00:56 airlied[d]: I was contemplating using nom for ptx parsing but I didn't know enough to start yet 🙂
01:01 gfxstrand[d]: It looks like nom probably only pulls in one dep but it's hard to tell with crates.io.
08:32 marysaka[d]: gfxstrand[d]: yeah it only depends on memchr
09:42 snowycoder[d]: airlied[d]: Nom is quite easy and minimal, I already built some parsers with it
09:56 magic_rb[d]: Nom is great, ive used it ages ago, but most recently ive used the haskell version and its also great. In general theyre called parser combinator libraries
09:57 magic_rb[d]: The outcome is a recursive descent parser
10:52 pac85[d]: Time for Haskell in mesa
11:17 magic_rb[d]: oh im down :)
20:04 airlied[d]: mhenning[d]: I've asked nvidia for info on the fp16 stuff, will let you know what comes out of it, I could just drop that patch from the series, it's probably not essential
20:20 mhenning[d]: airlied[d]: Does it still pass cts without that patch?
20:27 airlied[d]: I'd say so, I'll try and run it today
20:28 karolherbst[d]: airlied[d]: you are aware that the fp16 stuff is always coupled on ampere, right?

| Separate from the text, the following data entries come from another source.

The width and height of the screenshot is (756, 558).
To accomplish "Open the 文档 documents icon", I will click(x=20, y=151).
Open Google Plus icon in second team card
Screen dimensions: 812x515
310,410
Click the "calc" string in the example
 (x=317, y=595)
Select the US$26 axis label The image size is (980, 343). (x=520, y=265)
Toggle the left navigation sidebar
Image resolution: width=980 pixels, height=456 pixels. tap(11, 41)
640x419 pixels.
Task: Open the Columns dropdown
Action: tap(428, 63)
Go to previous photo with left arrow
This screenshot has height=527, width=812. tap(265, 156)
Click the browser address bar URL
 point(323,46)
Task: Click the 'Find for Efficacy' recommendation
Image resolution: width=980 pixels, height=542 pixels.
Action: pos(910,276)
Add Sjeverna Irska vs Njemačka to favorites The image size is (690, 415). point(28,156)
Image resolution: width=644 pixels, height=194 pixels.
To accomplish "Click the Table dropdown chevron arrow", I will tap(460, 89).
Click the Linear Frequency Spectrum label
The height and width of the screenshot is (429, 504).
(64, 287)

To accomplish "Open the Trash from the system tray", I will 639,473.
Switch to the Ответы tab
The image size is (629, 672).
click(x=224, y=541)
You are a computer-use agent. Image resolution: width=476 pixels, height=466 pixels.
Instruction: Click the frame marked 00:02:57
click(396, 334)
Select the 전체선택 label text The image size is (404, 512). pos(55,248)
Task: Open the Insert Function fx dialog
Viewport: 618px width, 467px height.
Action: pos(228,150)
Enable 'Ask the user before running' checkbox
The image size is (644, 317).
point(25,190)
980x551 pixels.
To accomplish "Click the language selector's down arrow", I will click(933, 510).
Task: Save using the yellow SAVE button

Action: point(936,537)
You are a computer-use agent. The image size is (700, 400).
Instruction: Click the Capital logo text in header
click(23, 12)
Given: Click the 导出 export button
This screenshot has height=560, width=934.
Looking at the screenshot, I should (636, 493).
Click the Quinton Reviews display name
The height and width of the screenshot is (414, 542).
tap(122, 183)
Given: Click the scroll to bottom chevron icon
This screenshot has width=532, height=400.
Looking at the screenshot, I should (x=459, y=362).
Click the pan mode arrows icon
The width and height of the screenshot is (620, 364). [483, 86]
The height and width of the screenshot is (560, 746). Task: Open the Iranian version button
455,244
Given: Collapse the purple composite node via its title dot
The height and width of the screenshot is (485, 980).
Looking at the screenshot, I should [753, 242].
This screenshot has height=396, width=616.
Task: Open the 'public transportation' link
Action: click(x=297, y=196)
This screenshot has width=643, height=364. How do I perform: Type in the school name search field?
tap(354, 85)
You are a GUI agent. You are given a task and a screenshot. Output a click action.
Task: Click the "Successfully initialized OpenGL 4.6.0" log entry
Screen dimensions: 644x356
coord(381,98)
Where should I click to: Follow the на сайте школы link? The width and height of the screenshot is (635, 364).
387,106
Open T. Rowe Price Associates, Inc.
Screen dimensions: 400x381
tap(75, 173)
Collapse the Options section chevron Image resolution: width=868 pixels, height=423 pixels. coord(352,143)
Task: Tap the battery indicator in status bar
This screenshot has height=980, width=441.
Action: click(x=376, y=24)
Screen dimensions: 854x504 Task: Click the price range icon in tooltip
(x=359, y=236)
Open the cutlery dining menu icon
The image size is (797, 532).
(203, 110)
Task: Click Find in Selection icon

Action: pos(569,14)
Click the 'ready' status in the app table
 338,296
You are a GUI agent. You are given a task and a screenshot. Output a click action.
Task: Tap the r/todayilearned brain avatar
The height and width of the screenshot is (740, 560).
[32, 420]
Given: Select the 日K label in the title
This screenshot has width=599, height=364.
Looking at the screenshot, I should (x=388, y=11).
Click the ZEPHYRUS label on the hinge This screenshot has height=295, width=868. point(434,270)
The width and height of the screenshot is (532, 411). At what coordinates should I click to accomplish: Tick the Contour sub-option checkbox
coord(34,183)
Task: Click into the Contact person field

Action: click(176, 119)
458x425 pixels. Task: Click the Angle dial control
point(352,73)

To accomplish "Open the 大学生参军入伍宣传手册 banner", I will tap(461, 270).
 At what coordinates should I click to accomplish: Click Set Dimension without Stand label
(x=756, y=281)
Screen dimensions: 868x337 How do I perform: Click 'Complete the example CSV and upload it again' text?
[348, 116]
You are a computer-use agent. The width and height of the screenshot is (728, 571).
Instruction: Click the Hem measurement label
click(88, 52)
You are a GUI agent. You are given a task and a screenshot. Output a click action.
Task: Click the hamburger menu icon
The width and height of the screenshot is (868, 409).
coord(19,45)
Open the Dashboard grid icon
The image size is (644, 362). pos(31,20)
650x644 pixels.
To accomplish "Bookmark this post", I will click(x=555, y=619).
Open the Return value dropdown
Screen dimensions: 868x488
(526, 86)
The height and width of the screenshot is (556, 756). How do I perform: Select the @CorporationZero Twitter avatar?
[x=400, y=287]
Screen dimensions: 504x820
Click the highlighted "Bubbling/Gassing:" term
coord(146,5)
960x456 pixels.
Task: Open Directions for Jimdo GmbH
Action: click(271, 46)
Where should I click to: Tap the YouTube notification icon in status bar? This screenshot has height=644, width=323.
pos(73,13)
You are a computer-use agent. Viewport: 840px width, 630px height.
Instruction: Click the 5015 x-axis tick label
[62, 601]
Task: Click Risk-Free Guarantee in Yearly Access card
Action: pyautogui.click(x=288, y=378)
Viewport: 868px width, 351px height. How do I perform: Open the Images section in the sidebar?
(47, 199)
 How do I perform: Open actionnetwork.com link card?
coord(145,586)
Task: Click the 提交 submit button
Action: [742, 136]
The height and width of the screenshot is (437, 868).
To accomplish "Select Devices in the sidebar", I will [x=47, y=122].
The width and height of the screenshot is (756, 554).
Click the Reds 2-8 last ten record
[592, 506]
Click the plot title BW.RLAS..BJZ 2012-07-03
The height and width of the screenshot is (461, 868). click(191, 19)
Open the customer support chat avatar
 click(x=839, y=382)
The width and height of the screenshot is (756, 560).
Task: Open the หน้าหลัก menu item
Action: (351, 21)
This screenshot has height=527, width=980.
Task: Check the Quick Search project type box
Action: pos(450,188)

20:30 airlied[d]: not according to the docs you gave me 🙂
20:30 airlied[d]: it might be Tegra SMs that are different, hence why we don't see it
20:31 airlied[d]: is there production tegra ampere SMs?
20:31 Jasper[m]: SM?
20:31 airlied[d]: mhenning[d]: does nvcc generate tegra code?
20:31 airlied[d]: shader m
20:32 airlied[d]: oh streaming multiprocessor?
20:32 Jasper[m]: It would be on the Orin's
20:32 karolherbst[d]: airlied[d]: yes
20:32 karolherbst[d]: they are according to the docs
20:33 airlied[d]: they really aren't, the docs clearly say "Redirected" and talk about scoreboarding fp16 operations
20:33 karolherbst[d]: it says coupled 🙃
20:33 karolherbst[d]: I have it open here and checked
20:33 airlied[d]: the opcode extension doc?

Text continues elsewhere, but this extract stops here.